The Moon's crust averages 68 km thick and varies from essentially 0 km under Mare Crisium to 107 km north of the crater Korolev on the lunar far side. Below the crust is a mantle and probably a small core (roughly 340 km radius and 2% of the Moon's mass). Unlike the Earth, however, the Moon's interior is no longer active. Curiously, the Moon's center of mass is offset from its geometric center by about 2 km in the direction toward the Earth. The lunar crust is thinner on the near side -- and more lava flows occured here.

The Moon does not have active volcanism, although it did exist long ago. As lunar gravity is only one sixth that of the Earth's, the forces which drove lava flows were weaker on the Moon. The very flat and smooth mare surfaces imply that mare lavas were very fluid. Lava would flow very easily, spreading over large areas. Lavas would flow smoothly out onto the lunar surface.
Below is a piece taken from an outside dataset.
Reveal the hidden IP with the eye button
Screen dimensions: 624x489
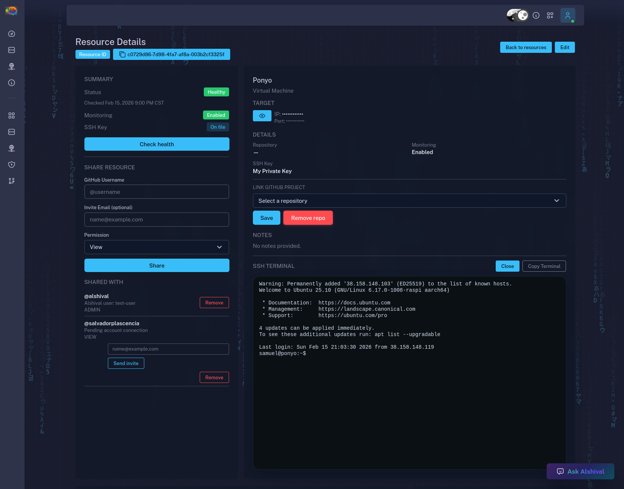pos(262,116)
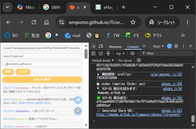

There are two primary types of terrain on the Moon: 1.) the heavily cratered and very old highlands and 2.) the relatively smooth and younger maria ("maria," after the Latin word "mare," which means sea). The maria (which comprise about 16% of the Moon's surface) are huge impact craters that were later flooded by molten lava. Most of the surface is covered with regolith, a mixture of fine dust and rocky debris produced by meteor impacts. For some unknown reason, the maria are concentrated on the near side.
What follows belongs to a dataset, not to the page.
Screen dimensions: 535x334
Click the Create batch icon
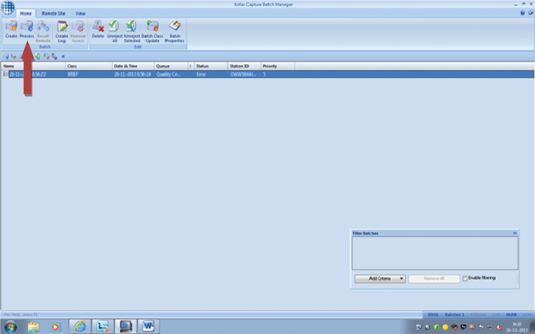tap(11, 29)
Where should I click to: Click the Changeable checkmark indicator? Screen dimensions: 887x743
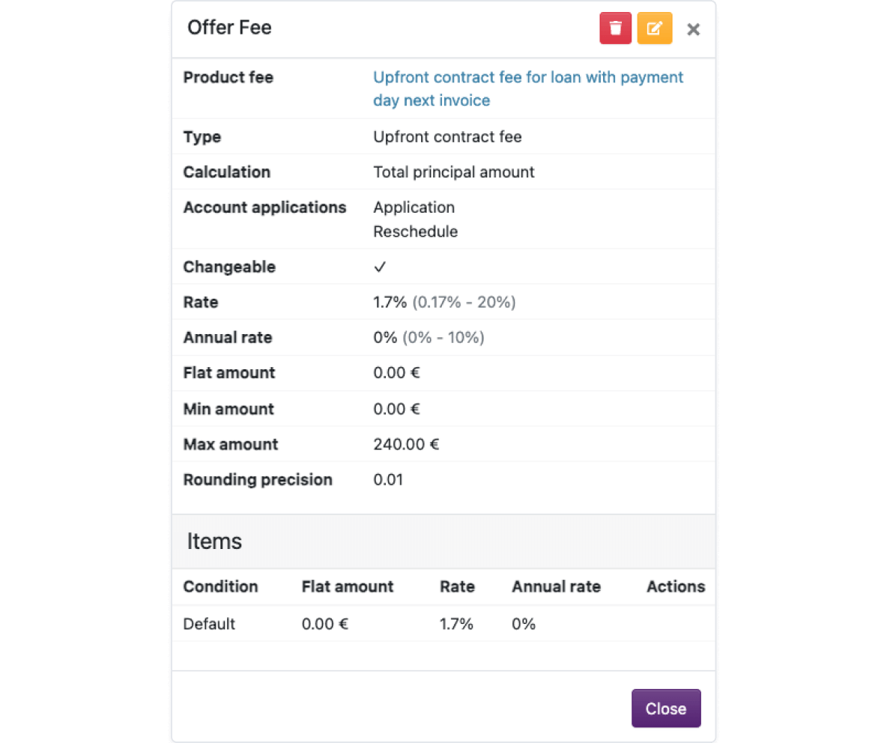380,267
Most of the craters on the near side are named for famous figures in the history of science such as Tycho, Copernicus, and Ptolemaeus. Space: 1999's Moonbase Alpha is situated in the Plato crater (which faced Earth). It is not known specifically where the Nuclear Waste Dumps are/were housed.

In addition to the familiar features on the near side, the Moon also has the huge craters South Pole-Aitken on the far side which is 2250 km in diameter and 12 km deep making it the the largest impact basin in the solar system and Orientale on the western limb (as seen from Earth; in the center of the image at left) which is a splendid example of a multi-ring crater.
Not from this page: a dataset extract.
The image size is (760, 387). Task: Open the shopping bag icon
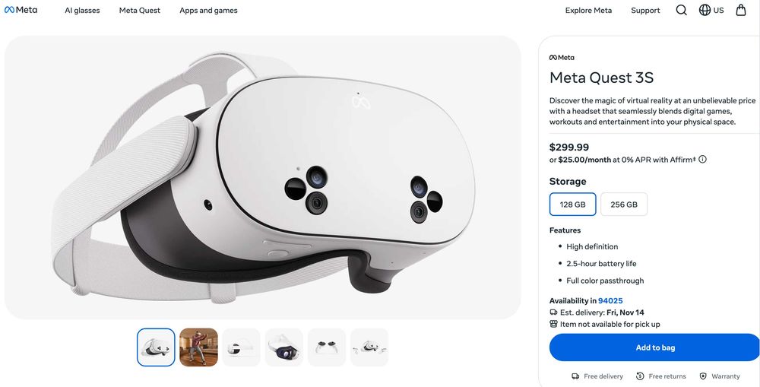741,10
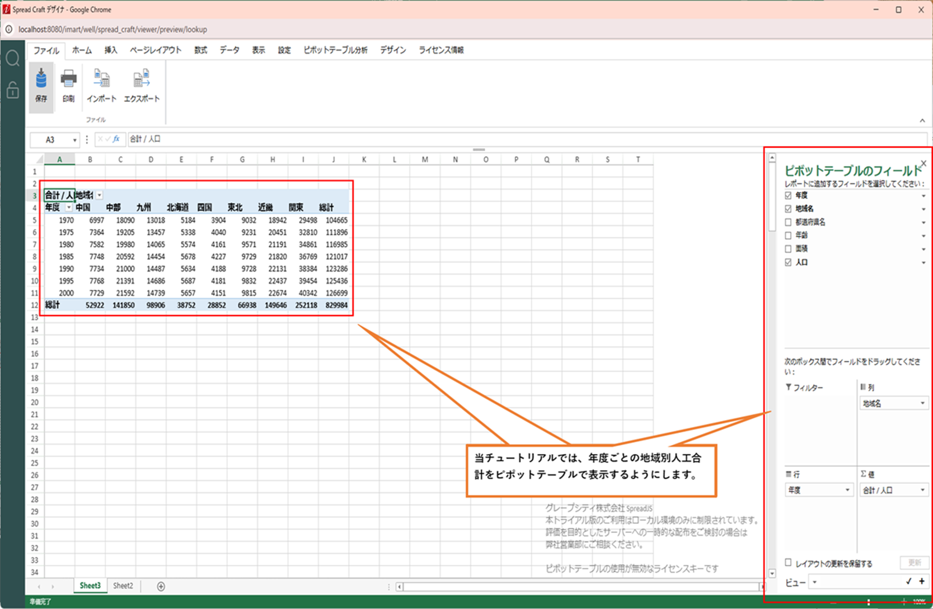
Task: Click the 更新 update button
Action: (914, 563)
Evidence from the Clementine probe suggested that there may be water ice in some deep craters near the Moon's north and south poles which are permanently shaded; the Lunar Prospector probe confirmed the findings.

A total of 382 kg of rock samples were returned to the Earth by the Apollo and Luna programs. These provide most of our detailed knowledge of the Moon. They are particularly valuable in that they can be dated. Even today, more than 30 years after the last Moon landing, scientists still study these precious samples. The majority of lunar surface rocks appear to be between 3 and 4.6 billion years old.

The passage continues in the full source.